[Data taken from a collection]
>>

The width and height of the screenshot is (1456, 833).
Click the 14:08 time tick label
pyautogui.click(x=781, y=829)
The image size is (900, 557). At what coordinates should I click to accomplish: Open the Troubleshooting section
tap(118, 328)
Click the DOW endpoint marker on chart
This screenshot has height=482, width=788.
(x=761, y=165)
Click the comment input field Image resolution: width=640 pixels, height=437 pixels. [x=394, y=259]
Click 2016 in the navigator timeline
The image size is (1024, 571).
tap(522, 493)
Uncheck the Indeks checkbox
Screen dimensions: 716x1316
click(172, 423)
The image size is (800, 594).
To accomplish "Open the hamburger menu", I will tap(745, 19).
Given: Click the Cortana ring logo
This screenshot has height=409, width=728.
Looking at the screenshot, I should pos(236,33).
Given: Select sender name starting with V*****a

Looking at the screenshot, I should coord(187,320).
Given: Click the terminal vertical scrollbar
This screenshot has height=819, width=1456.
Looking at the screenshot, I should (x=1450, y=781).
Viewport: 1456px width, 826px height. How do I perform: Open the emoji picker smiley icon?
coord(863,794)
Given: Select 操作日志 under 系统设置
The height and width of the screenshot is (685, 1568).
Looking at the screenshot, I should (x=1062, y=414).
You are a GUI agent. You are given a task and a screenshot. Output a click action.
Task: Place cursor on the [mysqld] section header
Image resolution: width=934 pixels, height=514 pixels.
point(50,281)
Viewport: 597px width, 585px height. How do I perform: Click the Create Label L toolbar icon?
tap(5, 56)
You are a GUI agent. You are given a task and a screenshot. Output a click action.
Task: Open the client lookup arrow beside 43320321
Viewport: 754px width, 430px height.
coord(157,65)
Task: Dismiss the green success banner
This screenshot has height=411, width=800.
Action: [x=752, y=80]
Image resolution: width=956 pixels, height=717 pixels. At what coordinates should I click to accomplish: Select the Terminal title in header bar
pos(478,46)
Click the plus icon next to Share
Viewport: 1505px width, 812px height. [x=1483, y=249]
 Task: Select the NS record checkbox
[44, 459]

<<

What to produce
Output every line of the data above as a numbered list, omitting blank lines.

Response below
1. The width and height of the screenshot is (1456, 833).
2. Click the 14:08 time tick label
3. pyautogui.click(x=781, y=829)
4. The image size is (900, 557). At what coordinates should I click to accomplish: Open the Troubleshooting section
5. tap(118, 328)
6. Click the DOW endpoint marker on chart
7. This screenshot has height=482, width=788.
8. (x=761, y=165)
9. Click the comment input field Image resolution: width=640 pixels, height=437 pixels. [x=394, y=259]
10. Click 2016 in the navigator timeline
11. The image size is (1024, 571).
12. tap(522, 493)
13. Uncheck the Indeks checkbox
14. Screen dimensions: 716x1316
15. click(172, 423)
16. The image size is (800, 594).
17. To accomplish "Open the hamburger menu", I will tap(745, 19).
18. Given: Click the Cortana ring logo
19. This screenshot has height=409, width=728.
20. Looking at the screenshot, I should pos(236,33).
21. Given: Select sender name starting with V*****a
22. Looking at the screenshot, I should coord(187,320).
23. Given: Click the terminal vertical scrollbar
24. This screenshot has height=819, width=1456.
25. Looking at the screenshot, I should (x=1450, y=781).
26. Viewport: 1456px width, 826px height. How do I perform: Open the emoji picker smiley icon?
27. coord(863,794)
28. Given: Select 操作日志 under 系统设置
29. The height and width of the screenshot is (685, 1568).
30. Looking at the screenshot, I should (x=1062, y=414).
31. You are a GUI agent. You are given a task and a screenshot. Output a click action.
32. Task: Place cursor on the [mysqld] section header
33. Image resolution: width=934 pixels, height=514 pixels.
34. point(50,281)
35. Viewport: 597px width, 585px height. How do I perform: Click the Create Label L toolbar icon?
36. tap(5, 56)
37. You are a GUI agent. You are given a task and a screenshot. Output a click action.
38. Task: Open the client lookup arrow beside 43320321
39. Viewport: 754px width, 430px height.
40. coord(157,65)
41. Task: Dismiss the green success banner
42. This screenshot has height=411, width=800.
43. Action: [x=752, y=80]
44. Image resolution: width=956 pixels, height=717 pixels. At what coordinates should I click to accomplish: Select the Terminal title in header bar
45. pos(478,46)
46. Click the plus icon next to Share
47. Viewport: 1505px width, 812px height. [x=1483, y=249]
48.  Task: Select the NS record checkbox
49. [44, 459]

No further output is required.